Kubrick made his directorial debut in 1951 with the documentary short Day of the Fight, followed by Flying Padre later that year. In 1953, he directed his first feature film, Fear and Desire. The anti-war allegory's themes reappeared in his later films. His next works were the film noir pictures Killer's Kiss (1955) and The Killing (1956). Critic Roger Ebert praised The Killing and retrospectively called it Kubrick's "first mature feature". Kubrick then directed two Hollywood films starring Kirk Douglas: Paths of Glory (1957) and Spartacus (1960). The latter won the Golden Globe Award for Best Motion Picture – Drama. His next film was Lolita (1962), an adaptation of Vladimir Nabokov's novel of the same name. It was nominated for the Academy Award for Best Adapted Screenplay. His 1964 film, the Cold War satire Dr. Strangelove featuring Peter Sellers and George C. Scott, received the BAFTA Award for Best Film. Along with The Killing, it remains the highest rated film directed by Kubrick according to Rotten Tomatoes.

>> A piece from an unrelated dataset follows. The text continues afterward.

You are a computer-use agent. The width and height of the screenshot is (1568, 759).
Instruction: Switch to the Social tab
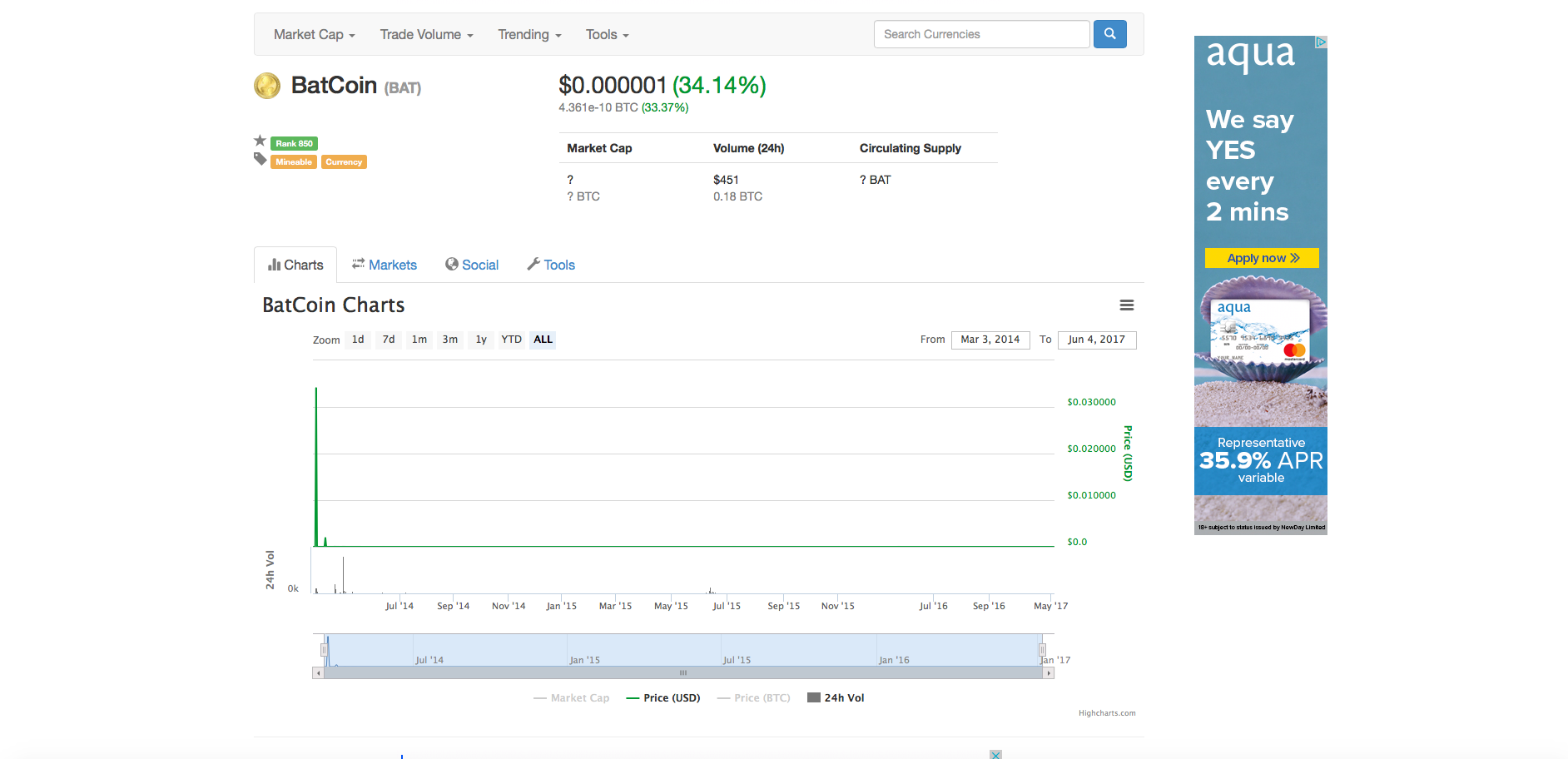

In 1968, Kubrick directed the space epic 2001: A Space Odyssey. Now widely regarded as among the most influential films ever made, 2001 garnered Kubrick his only personal Academy Award for his work as director of special effects. His next project, the dystopian A Clockwork Orange (1971), was an initially X-rated adaptation of Anthony Burgess' 1962 novella. After reports of crimes inspired by the film's depiction of "ultra-violence", Kubrick had the film withdrawn from distribution in the United Kingdom. Kubrick then directed the period piece Barry Lyndon (1975), in a departure from his two previous futuristic films. It did not perform well commercially and received mixed reviews, but won four Oscars at the 48th Academy Awards. In 1980, Kubrick adapted a Stephen King novel into The Shining, starring Jack Nicholson and Shelley Duvall. Although Kubrick was nominated for a Golden Raspberry Award for Worst Director, The Shining is now widely regarded as one of the greatest horror films ever made. Seven years later, he released the Vietnam War film Full Metal Jacket. It remains the highest rated of Kubrick's later films according to Rotten Tomatoes and Metacritic. In the early 1990s, Kubrick abandoned his plans to direct a Holocaust film titled The Aryan Papers.  He was hesitant to compete with Steven Spielberg's Schindler's List and had become "profoundly depressed" after working extensively on the project. His final film, the erotic thriller Eyes Wide Shut starring Tom Cruise and Nicole Kidman, was released posthumously in 1999. An unfinished project that Kubrick referred to as Pinocchio was completed by Spielberg as A.I. Artificial Intelligence (2001).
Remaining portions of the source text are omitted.